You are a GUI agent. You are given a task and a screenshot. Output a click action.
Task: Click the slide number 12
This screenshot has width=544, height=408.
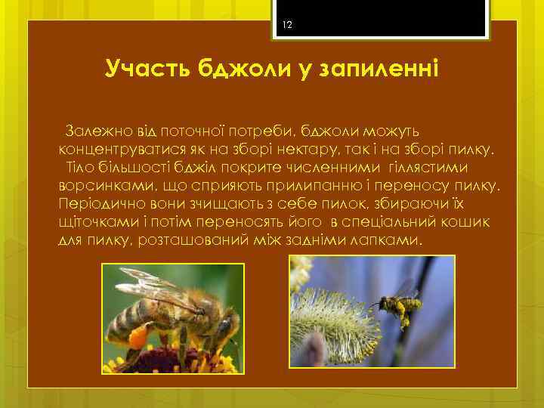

········

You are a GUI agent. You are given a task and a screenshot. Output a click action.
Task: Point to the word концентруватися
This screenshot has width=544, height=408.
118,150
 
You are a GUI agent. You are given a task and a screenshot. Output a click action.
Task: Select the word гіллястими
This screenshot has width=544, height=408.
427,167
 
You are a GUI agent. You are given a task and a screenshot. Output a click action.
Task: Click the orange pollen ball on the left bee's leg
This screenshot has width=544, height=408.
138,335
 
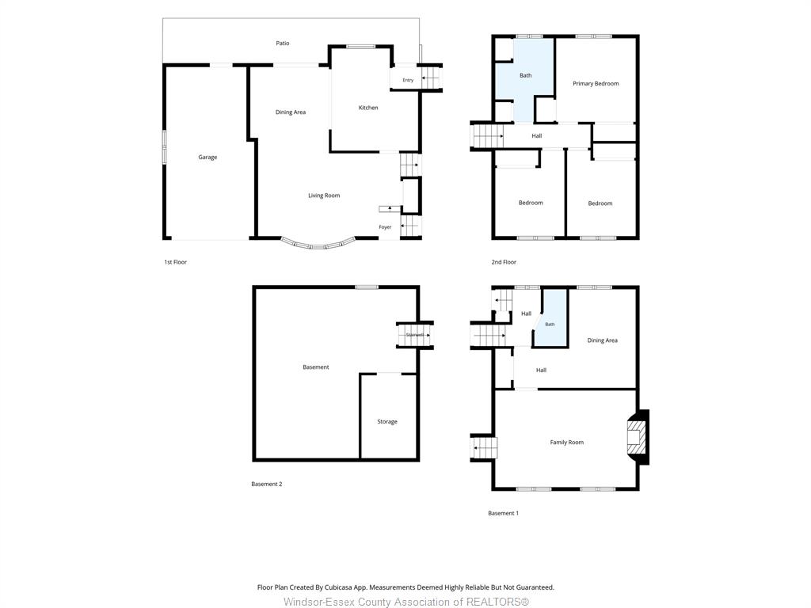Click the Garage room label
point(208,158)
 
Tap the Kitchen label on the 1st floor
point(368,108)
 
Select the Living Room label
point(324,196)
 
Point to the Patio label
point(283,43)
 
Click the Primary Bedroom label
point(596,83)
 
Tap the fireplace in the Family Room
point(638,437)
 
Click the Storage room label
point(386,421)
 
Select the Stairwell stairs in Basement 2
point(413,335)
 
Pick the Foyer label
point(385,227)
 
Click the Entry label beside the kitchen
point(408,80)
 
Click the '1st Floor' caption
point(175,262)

········

*TASK*.
Reproduce the entries beginning at the line that contains "Click the Garage room label" and ending after the line that contains "point(175,262)", keeping the requests unchanged but increasing every coordinate in the answers by 9. Leave the pictures out.

*RESPONSE TO THIS TASK*.
Click the Garage room label
point(217,167)
 
Tap the Kitchen label on the 1st floor
point(377,117)
 
Select the Living Room label
point(333,205)
 
Point to the Patio label
point(292,52)
 
Click the Primary Bedroom label
point(605,92)
 
Tap the fireplace in the Family Room
point(647,446)
 
Click the Storage room label
point(395,430)
 
Select the Stairwell stairs in Basement 2
point(422,344)
 
Pick the Foyer label
point(394,236)
 
Click the Entry label beside the kitchen
point(417,89)
 
Click the '1st Floor' caption
point(184,271)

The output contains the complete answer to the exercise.